The visuals for both Pangs and Mistakes are as beguiling as the content. Filmmaking duo The Rest and illustrator Sam Adefe are the brains behind it. The former has directed videos for Jungle, Little Simmz and Kojey Radical, whilst the latter is a Stormzy collaborator. Both visuals speak to the arcane quality of Mined’s music. In Pangs, the dancer’s fluid movements amid the dreamy background aesthetic is spell-bounding. In Mistakes, the woes of heartbreak assume a physical dimension; the dancers interpretatively dance it out. The video likewise zeroes in on the beauty of the black form; further emphasised by stylist Ibrahim Kamara’s panache for blurring black femininity and masculinity.

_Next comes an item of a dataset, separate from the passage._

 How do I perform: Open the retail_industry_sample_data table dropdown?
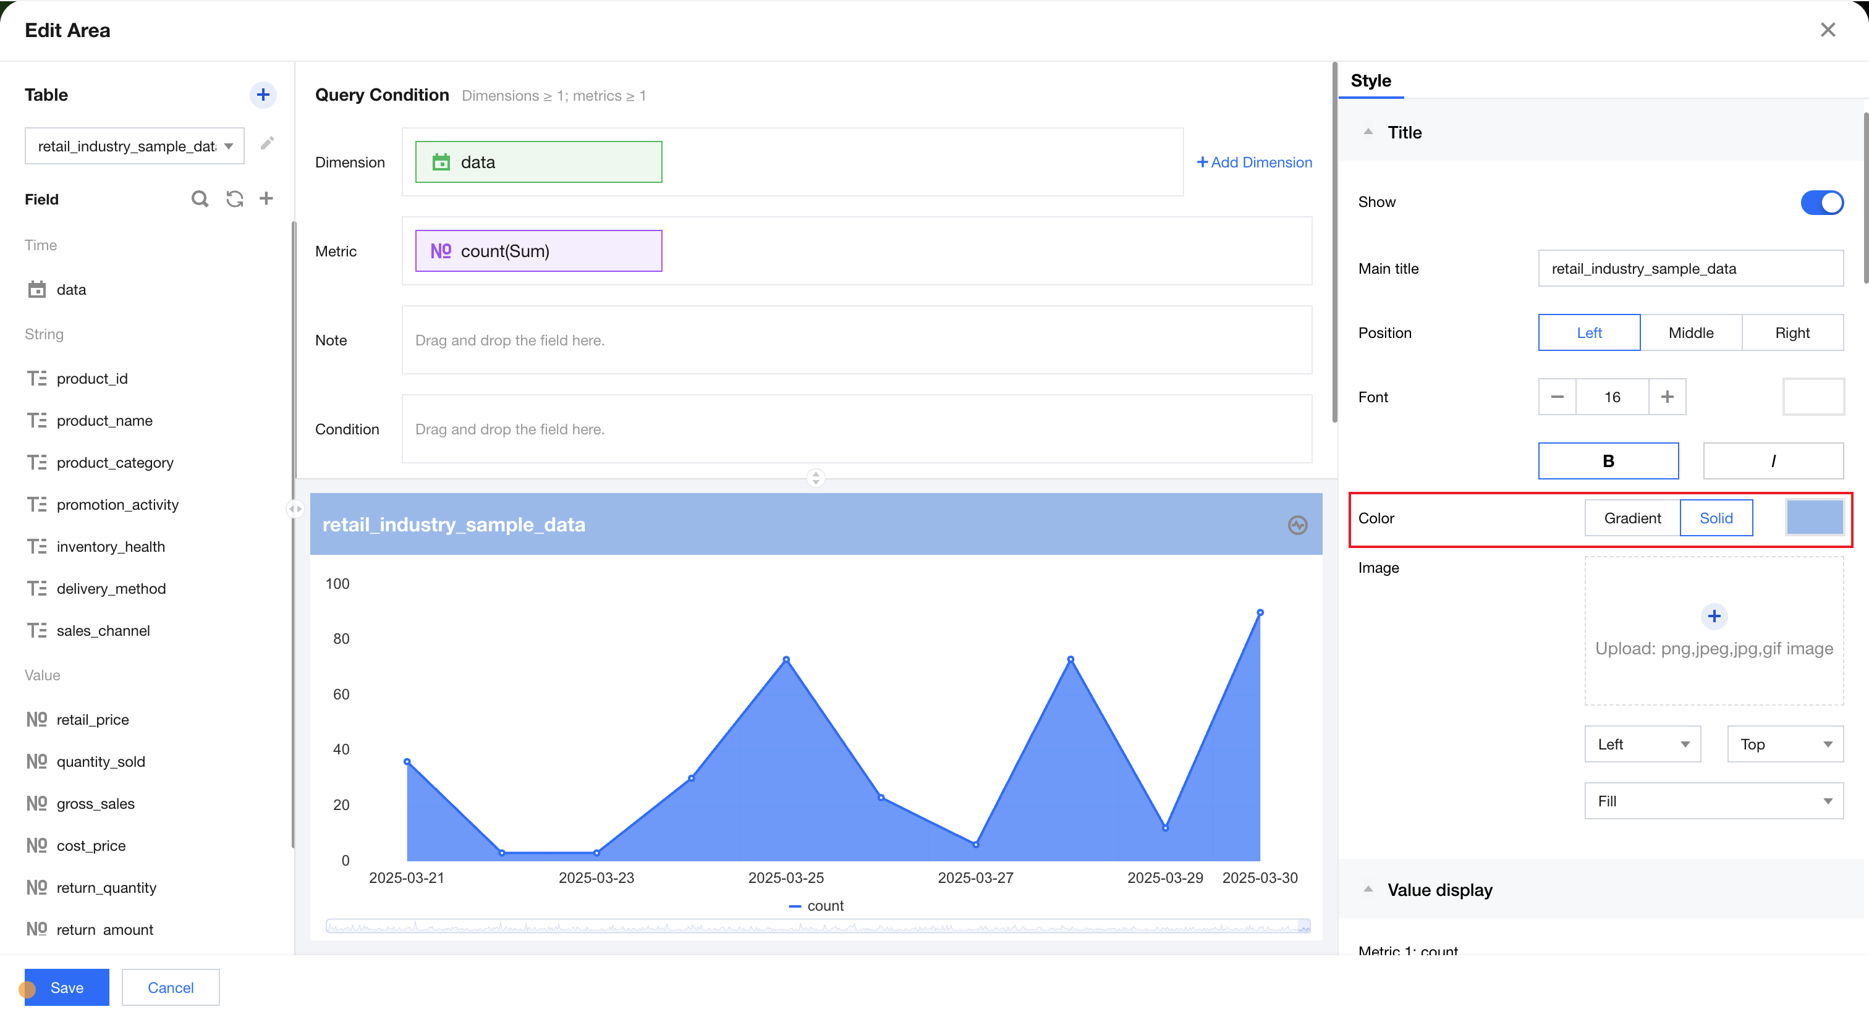click(x=134, y=146)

Mined, whose name is actually ‘denim’ backwards (a reference to a time when he and a pal rolled up to a gig in matching Levi jackets) admits to being a big fan of listening to sad music when sad. It’s a bittersweet habit and many of us love indulge in the self-pity. “Sadness is a powerful emotion and moreover it’s a very honest feeling that you’d be less inclined to fake”, he explains. However Kofi’s (Mined’s real name) aim is to conjure up sounds that inspire such feeling, is done with the grace of someone who themselves is experiencing it.

“One of my friends jokes that I always name about 100 artists as my main influence” Kofi states. Though this is probably due to the multifaceted nature of his sound. He cites the melodic Brian Eno, the techno-cum-electronica veteran Caribou and his own former housemate Jason Nolan, as some major influencers. The complexity of these artists music is illustrated by a shared tendency to let their soundscapes ripple out, revealing a richness in tone and depth. Such intricacy can be detected in Mined’s own music.

So what’s next? In an ideal world, Mined would like to collaborate with neo-soul Queen Connie Constance, or the uniquely sounding New Zealander Aldous Harding. “I just want people to accept my music for what it really is, and for it to find its own spot in the U.K music scene”.